In Mike Swinson and intern Ryne Cooper’s pre-calculus classes, students have been starting class with journal assignments since January. They are still doing math, but the problems tend to require application of learning, not just mimicry of a process they’ve already learned. The problems require multiple steps and always challenge students to make mathematical decisions.

Most of all, the students have to explain their answers using the academic vocabulary of the discipline. They must speak in math. Of course, they are still calculating and reasoning mathematically, but with the added expectation of processing the complex concepts through its native tongue.

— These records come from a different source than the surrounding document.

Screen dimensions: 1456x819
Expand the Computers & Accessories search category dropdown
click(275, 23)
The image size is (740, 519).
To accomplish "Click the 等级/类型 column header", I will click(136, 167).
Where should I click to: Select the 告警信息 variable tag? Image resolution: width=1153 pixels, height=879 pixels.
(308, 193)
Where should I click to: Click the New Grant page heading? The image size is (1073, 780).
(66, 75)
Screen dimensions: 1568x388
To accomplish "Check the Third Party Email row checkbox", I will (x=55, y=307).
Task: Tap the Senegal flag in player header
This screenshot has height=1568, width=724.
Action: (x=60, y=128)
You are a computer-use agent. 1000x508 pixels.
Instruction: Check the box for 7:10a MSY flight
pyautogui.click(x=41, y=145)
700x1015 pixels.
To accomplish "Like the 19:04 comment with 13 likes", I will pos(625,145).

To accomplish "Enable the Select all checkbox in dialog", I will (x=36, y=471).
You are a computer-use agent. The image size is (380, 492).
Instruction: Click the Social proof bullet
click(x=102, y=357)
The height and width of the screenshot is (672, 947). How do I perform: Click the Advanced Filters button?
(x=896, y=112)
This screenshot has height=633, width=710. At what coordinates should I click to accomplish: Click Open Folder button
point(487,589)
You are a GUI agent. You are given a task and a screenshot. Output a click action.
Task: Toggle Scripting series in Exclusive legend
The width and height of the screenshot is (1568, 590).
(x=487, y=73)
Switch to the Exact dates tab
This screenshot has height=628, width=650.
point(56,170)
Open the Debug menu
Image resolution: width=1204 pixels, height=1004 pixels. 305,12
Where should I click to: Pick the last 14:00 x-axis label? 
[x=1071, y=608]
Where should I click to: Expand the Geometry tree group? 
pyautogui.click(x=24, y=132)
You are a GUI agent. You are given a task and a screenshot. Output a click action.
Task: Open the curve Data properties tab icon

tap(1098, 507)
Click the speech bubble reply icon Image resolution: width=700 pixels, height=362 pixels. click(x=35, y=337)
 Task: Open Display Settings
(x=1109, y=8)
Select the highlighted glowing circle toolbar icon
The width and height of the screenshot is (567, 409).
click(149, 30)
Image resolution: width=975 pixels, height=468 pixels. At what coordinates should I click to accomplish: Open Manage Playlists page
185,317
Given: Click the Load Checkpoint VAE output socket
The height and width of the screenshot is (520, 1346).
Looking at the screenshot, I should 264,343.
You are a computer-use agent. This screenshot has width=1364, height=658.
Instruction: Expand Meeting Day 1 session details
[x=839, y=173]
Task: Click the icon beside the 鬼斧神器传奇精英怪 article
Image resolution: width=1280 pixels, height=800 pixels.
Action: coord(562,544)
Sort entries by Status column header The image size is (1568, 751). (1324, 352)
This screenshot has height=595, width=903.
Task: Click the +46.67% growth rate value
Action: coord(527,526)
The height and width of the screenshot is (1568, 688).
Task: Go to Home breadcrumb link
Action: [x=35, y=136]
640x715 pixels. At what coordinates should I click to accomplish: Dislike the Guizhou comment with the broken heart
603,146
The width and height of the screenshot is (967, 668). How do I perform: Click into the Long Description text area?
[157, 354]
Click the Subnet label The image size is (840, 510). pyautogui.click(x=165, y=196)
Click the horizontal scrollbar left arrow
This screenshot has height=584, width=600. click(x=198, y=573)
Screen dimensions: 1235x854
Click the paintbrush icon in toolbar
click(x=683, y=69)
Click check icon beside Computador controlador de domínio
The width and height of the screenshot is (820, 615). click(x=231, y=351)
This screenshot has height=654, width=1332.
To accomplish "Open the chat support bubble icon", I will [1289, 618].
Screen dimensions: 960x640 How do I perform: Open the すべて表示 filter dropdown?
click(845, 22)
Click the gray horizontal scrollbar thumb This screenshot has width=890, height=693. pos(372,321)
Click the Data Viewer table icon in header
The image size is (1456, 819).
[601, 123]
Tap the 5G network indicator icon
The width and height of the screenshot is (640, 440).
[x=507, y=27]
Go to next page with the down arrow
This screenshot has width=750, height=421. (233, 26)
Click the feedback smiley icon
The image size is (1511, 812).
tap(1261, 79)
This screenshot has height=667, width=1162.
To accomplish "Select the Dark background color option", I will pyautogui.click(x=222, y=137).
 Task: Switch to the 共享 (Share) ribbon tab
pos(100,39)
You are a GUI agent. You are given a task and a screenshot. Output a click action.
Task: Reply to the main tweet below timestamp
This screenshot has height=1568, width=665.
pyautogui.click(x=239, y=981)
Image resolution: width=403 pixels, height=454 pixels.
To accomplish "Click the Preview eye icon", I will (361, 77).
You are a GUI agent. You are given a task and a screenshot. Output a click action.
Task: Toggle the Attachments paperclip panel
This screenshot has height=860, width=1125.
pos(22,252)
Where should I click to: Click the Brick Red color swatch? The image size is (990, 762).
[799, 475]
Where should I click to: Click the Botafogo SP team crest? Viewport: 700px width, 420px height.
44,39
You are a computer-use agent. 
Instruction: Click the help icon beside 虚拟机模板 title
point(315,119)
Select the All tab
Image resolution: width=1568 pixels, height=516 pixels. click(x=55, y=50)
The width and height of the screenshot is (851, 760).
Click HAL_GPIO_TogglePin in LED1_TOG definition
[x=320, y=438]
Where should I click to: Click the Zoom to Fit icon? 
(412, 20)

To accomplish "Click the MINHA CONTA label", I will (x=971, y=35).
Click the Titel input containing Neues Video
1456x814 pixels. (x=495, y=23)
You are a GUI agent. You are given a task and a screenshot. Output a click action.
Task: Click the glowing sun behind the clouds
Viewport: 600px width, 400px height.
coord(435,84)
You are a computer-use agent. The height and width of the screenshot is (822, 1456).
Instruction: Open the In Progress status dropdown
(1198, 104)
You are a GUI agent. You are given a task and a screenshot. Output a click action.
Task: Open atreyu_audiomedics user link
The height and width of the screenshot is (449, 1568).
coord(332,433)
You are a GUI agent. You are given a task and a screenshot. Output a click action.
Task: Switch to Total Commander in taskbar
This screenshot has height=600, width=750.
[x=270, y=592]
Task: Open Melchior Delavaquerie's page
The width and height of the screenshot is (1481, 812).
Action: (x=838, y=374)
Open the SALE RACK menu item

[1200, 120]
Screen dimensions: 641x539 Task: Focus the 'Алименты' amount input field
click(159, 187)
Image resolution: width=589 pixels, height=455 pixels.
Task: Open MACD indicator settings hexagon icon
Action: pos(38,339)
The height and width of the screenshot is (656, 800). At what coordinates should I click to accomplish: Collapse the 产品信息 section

In the example above, Mr. Cooper’s student must generate a rule based on a pattern she observes with functions. She writes, “These functions all have x-coefficient of 1 and y-intercepts at zero and exponents on the x value,” demonstrating to her teacher that she understands the mathematical concepts at hand and that she knows and can use the academic language of the course.

I, on the other hand, cannot.

Across the Curriculum
Certainly, this idea of using journals as a tool for engaging students in critical thinking and use of academic language is not restricted to mathematics, or just to arcane topics like calculus. They make sense in civics and world history, in art and cooking, in Latin and Spanish and English and chemistry. They provide students with a consistent place for processing thoughts, practicing with academic language and applying their learning, while giving teachers a consistent tool for formative assessment. See…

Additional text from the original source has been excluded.